Jetables, rejetés et rejetons

©Cinéart

Le film s’ouvre sur un couple qui s’embrasse et se caresse, la caméra s’attarde sur la tendresse des gestes et des regards et c’est tout l’écran qui irradie de douceur. Rien d’inhabituel dans cette scène, si ce n’est que les deux tourtereaux sont résidents d’une maison de repos. Le ton est donné. Après Les Chatouilles, Andréa Bescond et Eric Métayer s’intéressent à d’autres tabous : les jeunes, les “vieux” et les travailleurs invisibilisés.


L’infiltration d’eau dans une école primaire est le prétexte choisi par le duo de réalisateurs pour une rencontre entre enfants et pensionnaires d’une maison de repos. Les enfants débarquent dans l’Ehpad* pour temporairement profiter de la cantine de celle-ci. Cette situation bouscule les habitudes de tout le monde et n’enchante personne au départ, surtout pas Yannick (Vincent Macaigne) un des auxiliaires de vie de l’établissement, ni Aude (Aïssa Maïga), l’animatrice des enfants. Très vite pourtant, la solidarité se crée, en résonance avec la complicité qui se tisse entre les jeunes et les aînés. Film choral, Quand tu seras grand se fait le porte-voix des difficultés de certains emplois : le manque de moyens dans le secteur des maisons de retraites et celui des écoles. La colère du personnel à bout traverse le film et est mise à l’avant-plan durant la première partie de celui-ci, avant que les cris et les masques revendicateurs ne craquellent, laissant entrevoir l’extrême vulnérabilité des personnages. L'œuvre du duo Bescond-Métayer oscille régulièrement entre le très grand et le très petit. Le binôme humanise les luttes et la solitude en donnant des visages aux problématiques sociales et à la contestation.


Le sujet est fort, important, nécessaire. Néanmoins, Quand tu seras grand présente quelques déséquilibres : les instants d’émotion ne se trouvent pas forcément où on tente de les susciter. Les altercations régulières qui éclatent dans le film et le surmenage des équipes sont souvent traduits à grand renfort de décibels, ce qui peut avoir tendance à les déforcer.

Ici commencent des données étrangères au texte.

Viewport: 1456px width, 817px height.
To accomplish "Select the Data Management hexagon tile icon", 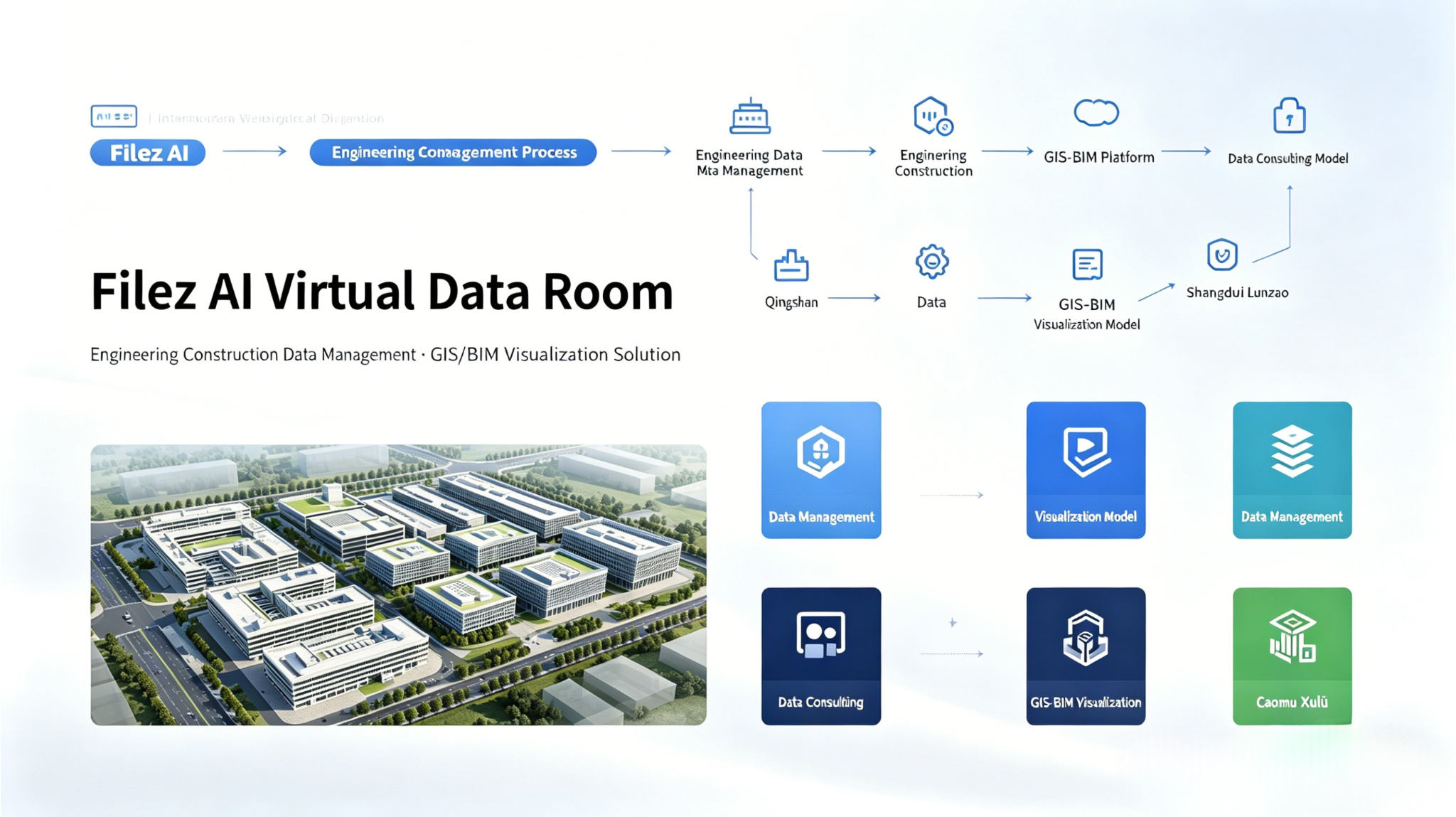I will click(821, 451).
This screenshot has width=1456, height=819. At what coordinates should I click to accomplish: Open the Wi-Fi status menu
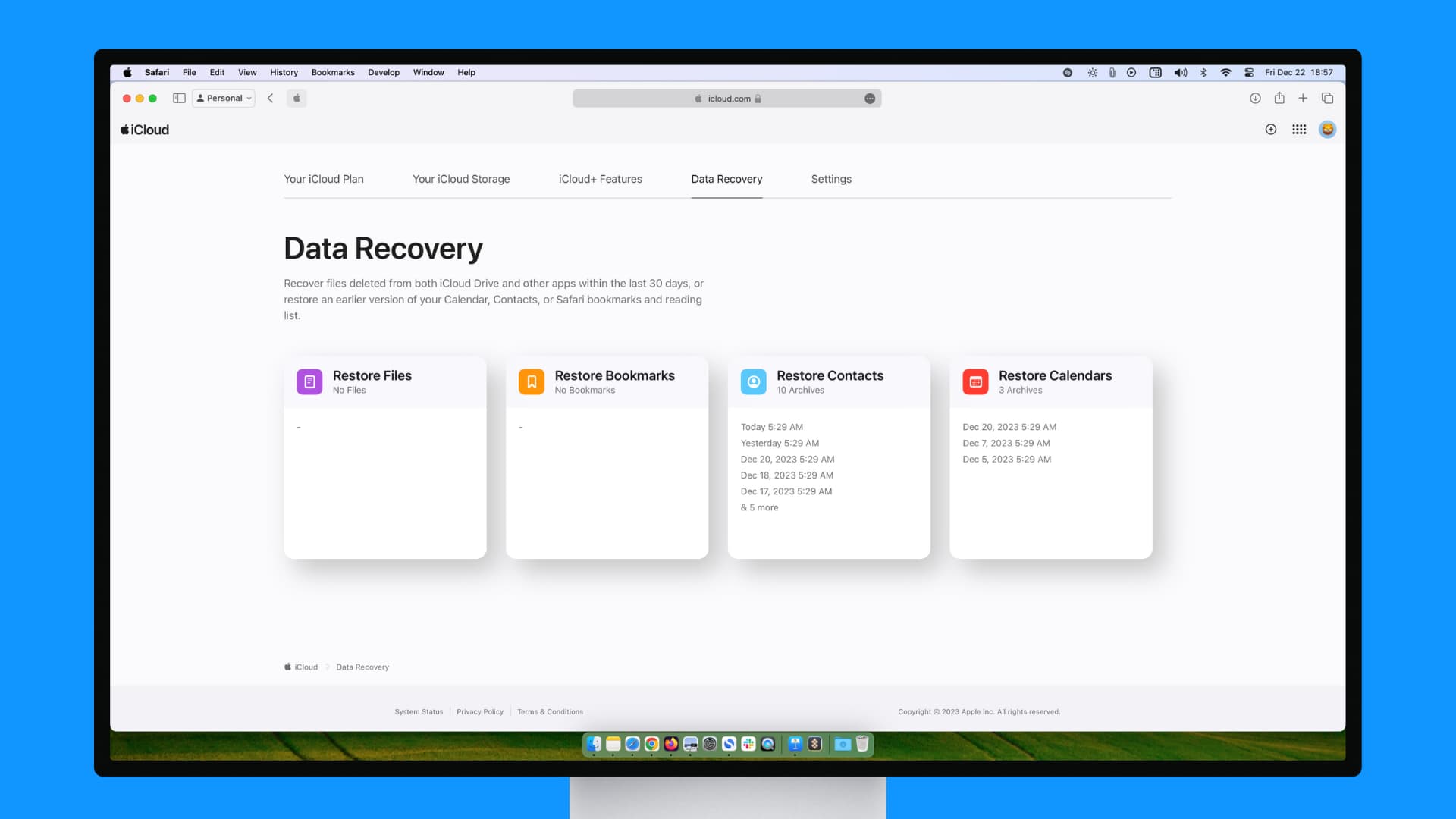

Il manque parfois une finesse dans l’écriture ou le jeu que l’on retrouve heureusement à d’autres moments. L'œuvre garde tout de même une certaine cohérence et continue de faire sens dans ses nuances. Christian Sinniger qui incarne un des résidents, Yvon, transcende l’écran par un jeu plein de justesse, tout en force et en fragilité.


©Cinéart

Ce sont ceux à qui on ne s’intéresse pas ou plus que le film nous montre, des individus investis dans leur métier qui s’avèrent être l’épine dorsale d’un système faisant mine de pouvoir se passer d’eux. Il nous montre des emplois peu reconnus et sous-payés pour le temps et l’énergie qui y sont mis. Dans la catégorie du “jetable”, on retrouve aussi les trop jeunes, dont les besoins sont souvent ignorés, et les personnes âgées. Alors que dans la réalité, le temps semble effacer les gens, leur vécu et leur identité pour n’en faire que des corps vieillissant, inutiles et mis de côté, cette fiction leur redonne des contours. Dans cette chorégraphie d’un mal-être général, les “vieux” redeviennent des gens avec des envies, un passé et des désirs. C’est aussi l’occasion d’aborder le tabou de l’amour chez les aînés, celui qu’on ne voit quasiment jamais sur nos écrans ou qui est complètement aseptisé. On ne voit souvent que des esprits complices et non des corps qui se connaissent bien. Filmer l’amour à un âge avancé comme on filmerait une romance adolescente est d’une beauté inouïe. Malgré ses différents défauts, Quand tu seras grand est un manifeste touchant sur les oubliés.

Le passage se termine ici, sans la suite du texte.